Items from a data source:
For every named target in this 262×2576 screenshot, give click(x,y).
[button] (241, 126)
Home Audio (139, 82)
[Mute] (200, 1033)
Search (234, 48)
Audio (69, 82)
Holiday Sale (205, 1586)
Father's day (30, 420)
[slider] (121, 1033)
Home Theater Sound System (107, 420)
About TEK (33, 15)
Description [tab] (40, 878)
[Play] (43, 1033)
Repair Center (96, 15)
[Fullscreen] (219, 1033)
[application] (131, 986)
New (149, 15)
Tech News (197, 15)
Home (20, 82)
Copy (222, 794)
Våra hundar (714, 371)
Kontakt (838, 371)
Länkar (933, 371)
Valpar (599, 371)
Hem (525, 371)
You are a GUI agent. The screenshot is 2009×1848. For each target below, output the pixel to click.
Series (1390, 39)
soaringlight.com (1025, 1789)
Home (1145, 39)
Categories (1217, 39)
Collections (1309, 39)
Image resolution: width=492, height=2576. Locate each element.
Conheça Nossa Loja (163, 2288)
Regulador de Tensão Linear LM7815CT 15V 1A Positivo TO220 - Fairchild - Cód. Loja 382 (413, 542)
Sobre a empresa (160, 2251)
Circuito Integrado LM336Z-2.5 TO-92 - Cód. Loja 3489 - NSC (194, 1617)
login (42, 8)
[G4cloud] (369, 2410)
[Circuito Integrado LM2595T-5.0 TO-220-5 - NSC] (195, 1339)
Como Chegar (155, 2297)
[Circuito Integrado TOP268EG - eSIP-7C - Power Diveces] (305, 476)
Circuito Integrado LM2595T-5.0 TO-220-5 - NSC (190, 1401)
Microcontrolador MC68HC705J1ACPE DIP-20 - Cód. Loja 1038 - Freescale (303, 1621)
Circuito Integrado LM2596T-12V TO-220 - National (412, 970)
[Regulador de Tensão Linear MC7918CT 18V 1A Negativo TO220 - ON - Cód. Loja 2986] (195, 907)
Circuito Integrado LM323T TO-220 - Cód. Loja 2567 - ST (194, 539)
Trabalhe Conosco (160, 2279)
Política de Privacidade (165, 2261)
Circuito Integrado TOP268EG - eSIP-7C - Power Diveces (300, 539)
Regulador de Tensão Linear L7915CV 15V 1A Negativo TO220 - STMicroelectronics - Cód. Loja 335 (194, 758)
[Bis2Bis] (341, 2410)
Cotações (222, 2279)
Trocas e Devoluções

WHAT IS BEING ASKED >> For every line above with the word "Home" in it, make a copy.

WRITTEN RESPONSE >>
Home Audio (139, 82)
Home Theater Sound System (107, 420)
Home (20, 82)
Home (1145, 39)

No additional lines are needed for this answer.